INSTRUCTION: Retype each of the rows below character for character, leaving nothing out.

[START OF RECORDS SUPPLIED]

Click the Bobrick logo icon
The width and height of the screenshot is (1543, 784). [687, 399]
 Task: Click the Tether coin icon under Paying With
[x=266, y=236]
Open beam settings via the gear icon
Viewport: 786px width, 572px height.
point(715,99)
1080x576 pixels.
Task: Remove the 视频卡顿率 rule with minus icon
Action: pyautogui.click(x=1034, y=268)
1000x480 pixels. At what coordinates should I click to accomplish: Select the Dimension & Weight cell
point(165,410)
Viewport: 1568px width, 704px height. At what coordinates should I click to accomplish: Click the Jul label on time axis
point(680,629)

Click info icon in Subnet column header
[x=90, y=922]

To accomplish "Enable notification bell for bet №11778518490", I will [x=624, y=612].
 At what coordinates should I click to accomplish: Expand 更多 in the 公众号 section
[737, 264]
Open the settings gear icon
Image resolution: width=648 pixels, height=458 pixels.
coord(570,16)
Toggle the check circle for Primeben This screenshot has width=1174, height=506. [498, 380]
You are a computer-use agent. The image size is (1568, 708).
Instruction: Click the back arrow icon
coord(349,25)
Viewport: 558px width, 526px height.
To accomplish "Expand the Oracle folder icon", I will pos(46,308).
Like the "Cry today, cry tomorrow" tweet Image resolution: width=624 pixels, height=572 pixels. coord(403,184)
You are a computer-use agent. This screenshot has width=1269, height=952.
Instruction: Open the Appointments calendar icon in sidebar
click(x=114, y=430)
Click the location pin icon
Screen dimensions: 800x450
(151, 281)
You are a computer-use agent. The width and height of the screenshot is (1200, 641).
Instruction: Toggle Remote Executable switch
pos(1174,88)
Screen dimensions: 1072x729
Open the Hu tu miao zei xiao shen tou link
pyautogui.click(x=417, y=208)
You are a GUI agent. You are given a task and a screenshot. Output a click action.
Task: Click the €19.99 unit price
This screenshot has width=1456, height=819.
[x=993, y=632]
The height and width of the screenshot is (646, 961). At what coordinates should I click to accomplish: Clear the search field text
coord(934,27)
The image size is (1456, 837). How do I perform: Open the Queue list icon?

[END OF RECORDS SUPPLIED]

ANSWER IN FULL:
Click the Bobrick logo icon
The width and height of the screenshot is (1543, 784). [687, 399]
 Task: Click the Tether coin icon under Paying With
[x=266, y=236]
Open beam settings via the gear icon
Viewport: 786px width, 572px height.
point(715,99)
1080x576 pixels.
Task: Remove the 视频卡顿率 rule with minus icon
Action: pyautogui.click(x=1034, y=268)
1000x480 pixels. At what coordinates should I click to accomplish: Select the Dimension & Weight cell
point(165,410)
Viewport: 1568px width, 704px height. At what coordinates should I click to accomplish: Click the Jul label on time axis
point(680,629)

Click info icon in Subnet column header
[x=90, y=922]

To accomplish "Enable notification bell for bet №11778518490", I will [x=624, y=612].
 At what coordinates should I click to accomplish: Expand 更多 in the 公众号 section
[737, 264]
Open the settings gear icon
Image resolution: width=648 pixels, height=458 pixels.
coord(570,16)
Toggle the check circle for Primeben This screenshot has width=1174, height=506. [498, 380]
You are a computer-use agent. The image size is (1568, 708).
Instruction: Click the back arrow icon
coord(349,25)
Viewport: 558px width, 526px height.
To accomplish "Expand the Oracle folder icon", I will pos(46,308).
Like the "Cry today, cry tomorrow" tweet Image resolution: width=624 pixels, height=572 pixels. coord(403,184)
You are a computer-use agent. This screenshot has width=1269, height=952.
Instruction: Open the Appointments calendar icon in sidebar
click(x=114, y=430)
Click the location pin icon
Screen dimensions: 800x450
(151, 281)
You are a computer-use agent. The width and height of the screenshot is (1200, 641).
Instruction: Toggle Remote Executable switch
pos(1174,88)
Screen dimensions: 1072x729
Open the Hu tu miao zei xiao shen tou link
pyautogui.click(x=417, y=208)
You are a GUI agent. You are given a task and a screenshot. Output a click action.
Task: Click the €19.99 unit price
This screenshot has width=1456, height=819.
[x=993, y=632]
The height and width of the screenshot is (646, 961). At what coordinates should I click to accomplish: Clear the search field text
coord(934,27)
The image size is (1456, 837). How do I perform: Open the Queue list icon?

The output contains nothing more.